The Assembly also denounced the State for having “comprehensively failed to adequately fund, implement, and enforce existing national legislation, national policies, EU biodiversity- related laws and directives.”. The State can no longer shirk its responsibilities and must start immediately to right these wrongs.
IWT campaigns officer, Pádraic Fogarty, says: “Recognising that nature has a right to exist, that species have a right to live and thrive in Ireland and that people depend upon nature for health and prosperity would mark a radical but necessary shift in our ethics. It would signal that we no longer see it as acceptable to destroy nature at every turn for the sake of convenience or short-term gains. Our dysfunctional relationship with the rest of the natural world is at the heart of the climate and biodiversity emergency and amending the Constitution would signal that Irish people are ready to re-evaluate that relationship”.

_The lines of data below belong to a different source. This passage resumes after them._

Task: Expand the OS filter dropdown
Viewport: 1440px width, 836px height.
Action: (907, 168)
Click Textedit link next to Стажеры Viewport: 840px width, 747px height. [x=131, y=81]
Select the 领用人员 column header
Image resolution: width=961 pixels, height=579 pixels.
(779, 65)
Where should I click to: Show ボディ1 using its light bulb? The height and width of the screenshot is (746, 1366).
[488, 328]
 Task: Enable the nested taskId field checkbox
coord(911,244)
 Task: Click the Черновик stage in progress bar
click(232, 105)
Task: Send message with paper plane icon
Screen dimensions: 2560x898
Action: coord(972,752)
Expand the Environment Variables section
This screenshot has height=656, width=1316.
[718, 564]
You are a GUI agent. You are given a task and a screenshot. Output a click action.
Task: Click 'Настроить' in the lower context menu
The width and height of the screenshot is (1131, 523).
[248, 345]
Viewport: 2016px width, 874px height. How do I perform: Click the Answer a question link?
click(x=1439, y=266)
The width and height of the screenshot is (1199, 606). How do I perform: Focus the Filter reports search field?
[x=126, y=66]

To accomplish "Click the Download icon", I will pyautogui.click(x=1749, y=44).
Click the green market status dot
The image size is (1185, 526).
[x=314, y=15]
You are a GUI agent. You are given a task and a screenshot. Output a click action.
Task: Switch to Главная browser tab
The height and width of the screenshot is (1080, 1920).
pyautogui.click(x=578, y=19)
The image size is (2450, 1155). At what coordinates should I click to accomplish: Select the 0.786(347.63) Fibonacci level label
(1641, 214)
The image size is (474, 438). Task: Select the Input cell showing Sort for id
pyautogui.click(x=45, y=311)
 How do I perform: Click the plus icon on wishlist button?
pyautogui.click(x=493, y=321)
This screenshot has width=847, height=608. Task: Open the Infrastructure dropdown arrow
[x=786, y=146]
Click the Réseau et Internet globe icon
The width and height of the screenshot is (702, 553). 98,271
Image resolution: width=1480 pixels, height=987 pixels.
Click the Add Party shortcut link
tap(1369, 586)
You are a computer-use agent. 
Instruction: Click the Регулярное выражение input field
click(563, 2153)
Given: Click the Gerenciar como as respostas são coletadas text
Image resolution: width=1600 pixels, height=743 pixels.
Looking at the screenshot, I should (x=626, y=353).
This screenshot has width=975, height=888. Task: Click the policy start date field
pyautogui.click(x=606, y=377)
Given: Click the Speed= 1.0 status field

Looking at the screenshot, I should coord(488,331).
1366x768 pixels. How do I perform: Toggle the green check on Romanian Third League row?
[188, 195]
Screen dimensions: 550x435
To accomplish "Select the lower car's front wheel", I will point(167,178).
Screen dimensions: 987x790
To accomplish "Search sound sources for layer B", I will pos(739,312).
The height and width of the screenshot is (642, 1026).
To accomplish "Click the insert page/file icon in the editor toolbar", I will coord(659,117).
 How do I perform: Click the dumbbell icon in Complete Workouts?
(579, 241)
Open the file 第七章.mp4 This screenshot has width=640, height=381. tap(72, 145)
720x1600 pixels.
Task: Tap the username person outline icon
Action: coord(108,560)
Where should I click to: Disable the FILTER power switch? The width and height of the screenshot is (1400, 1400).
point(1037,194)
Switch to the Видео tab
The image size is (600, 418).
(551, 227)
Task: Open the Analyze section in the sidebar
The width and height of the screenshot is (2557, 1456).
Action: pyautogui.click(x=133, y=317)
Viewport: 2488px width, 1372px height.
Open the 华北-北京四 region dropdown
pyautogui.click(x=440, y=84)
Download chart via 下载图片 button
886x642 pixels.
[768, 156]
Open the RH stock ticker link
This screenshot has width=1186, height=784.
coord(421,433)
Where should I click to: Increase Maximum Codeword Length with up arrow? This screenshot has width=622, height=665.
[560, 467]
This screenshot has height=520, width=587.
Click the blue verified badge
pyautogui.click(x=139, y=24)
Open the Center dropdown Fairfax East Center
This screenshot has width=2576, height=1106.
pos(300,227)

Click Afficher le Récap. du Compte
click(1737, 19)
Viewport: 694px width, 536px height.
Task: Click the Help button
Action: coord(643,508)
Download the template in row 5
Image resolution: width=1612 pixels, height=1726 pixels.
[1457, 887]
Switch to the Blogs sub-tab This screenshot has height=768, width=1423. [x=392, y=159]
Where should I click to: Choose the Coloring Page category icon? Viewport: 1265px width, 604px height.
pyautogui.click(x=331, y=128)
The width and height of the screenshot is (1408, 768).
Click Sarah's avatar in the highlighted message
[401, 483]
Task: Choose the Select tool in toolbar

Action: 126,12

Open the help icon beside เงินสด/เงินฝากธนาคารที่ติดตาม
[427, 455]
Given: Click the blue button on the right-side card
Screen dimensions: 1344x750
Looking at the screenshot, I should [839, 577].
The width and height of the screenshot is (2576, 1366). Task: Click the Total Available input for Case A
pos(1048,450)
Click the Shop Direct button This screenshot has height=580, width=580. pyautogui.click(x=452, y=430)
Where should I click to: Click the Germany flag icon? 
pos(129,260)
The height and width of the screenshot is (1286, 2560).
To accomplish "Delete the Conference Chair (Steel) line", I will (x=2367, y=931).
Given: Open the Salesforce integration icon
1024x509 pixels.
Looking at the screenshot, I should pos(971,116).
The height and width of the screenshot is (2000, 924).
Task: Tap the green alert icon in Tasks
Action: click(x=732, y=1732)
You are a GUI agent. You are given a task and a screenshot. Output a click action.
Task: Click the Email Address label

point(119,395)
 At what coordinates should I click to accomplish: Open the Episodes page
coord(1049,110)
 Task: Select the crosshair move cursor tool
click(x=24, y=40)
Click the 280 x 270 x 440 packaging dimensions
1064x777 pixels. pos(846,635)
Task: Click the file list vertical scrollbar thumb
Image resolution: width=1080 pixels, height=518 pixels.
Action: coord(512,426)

Granting rights to nature has been done in other countries and has very practical benefits as well as symbolic ones. It would give nature the right to represent itself in court, just as corporations can today, and assert its right to exist, thrive and evolve.
The IWT wants to acknowledge the enormous contribution of the participating citizen’s in arriving at these recommendations (notwithstanding that more work is to be done in the new year) as well as the chair of the Assembly, Aoibhinn Ní Shúilleabháin, and the expert group that provided support.